Advisers to Glencore are understood to be drawing up plans for the privately-held company to join the public arena through a reverse takeover of Xstrata. Glencore, which already owns 34.4 per cent of its listed counterpart, would sell down its stake in the merged group to below 40 per cent under proposals being studied by the Xstrata board.

Suggestions of a tie-up between the two firms have snowballed since Glencore began planning for an initial public offering last year. At the time of issuing a £1.4bn bond in December, Glencore said it could pursue a flotation in possible combination with a merger, although it did not name the prospective target company.

Glencore and Xstrata share a chairman in Will Strothotte. Glencore boss Ivan Glasenberg also sits on the board of Xstrata as a non-executive director. Xstrata chief executive Mick Davis would have control of the fused entity should the two companies merge, it is understood.

A marriage between Glencore and Xstrata would create a FTSE100 supergroup larger than Anglo American, with whom Xstrata unsuccessfully tried to merge last year.

Xstrata is valued at £33.4bn according to Friday’s share price. Glencore is worth £21.9bn according to its Christmas bond issue, but the complexities of its trading business make an accurate valuation fiendishly difficult to calculate.

Glencore and Xstrata declined to comment on plans for a tie-up.

Glencore has become renowned for its secrecy in the 36 years since it was founded by Marc Rich, a controversial commodities trader. Rich fled the US as a fugitive after being convicted of tax evasion before he was pardoned by then-President Bill Clinton in 2001.

Rich sold his stake in the company to management. But a merger could crystallise multi-million pound fortunes for Glasenberg and other executives, converting their relatively illiquid holdings into shares traded on the London market. Locking in talented Glencore figures will be a challenge should the deal go ahead.

GLENCORE and Xstrata’s impending nuptials will throw off a confetti shower of up to £500m in fees for City advisers.

Set to snap up the lion’s share of the fees is Deutsche Bank.
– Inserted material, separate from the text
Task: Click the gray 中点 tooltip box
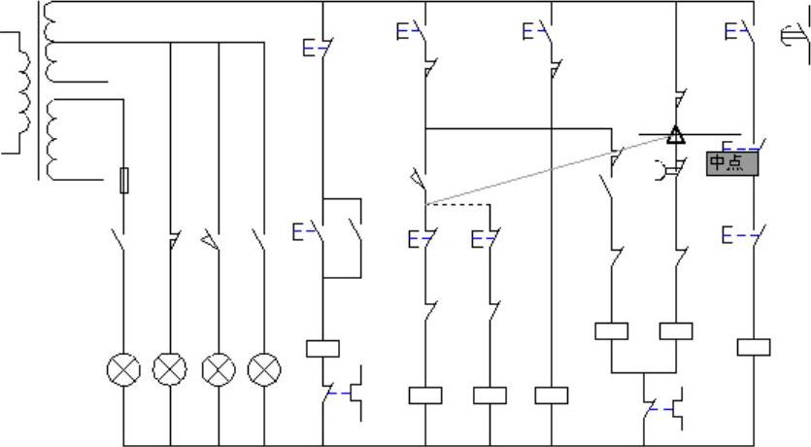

The German bank has a long-running relationship with Xstrata and will take a leading role in advising the FTSE 100 miner.

In Glencore’s corner are Morgan Stanley, Citigroup and reportedly Credit Suisse.

Glencore’s advisers and management are now said to be in second round meetings with top Xstrata shareholders. A deal would be the second-largest piece of corporate activity in the UK this year, after Prudential’s pursuit of AIA.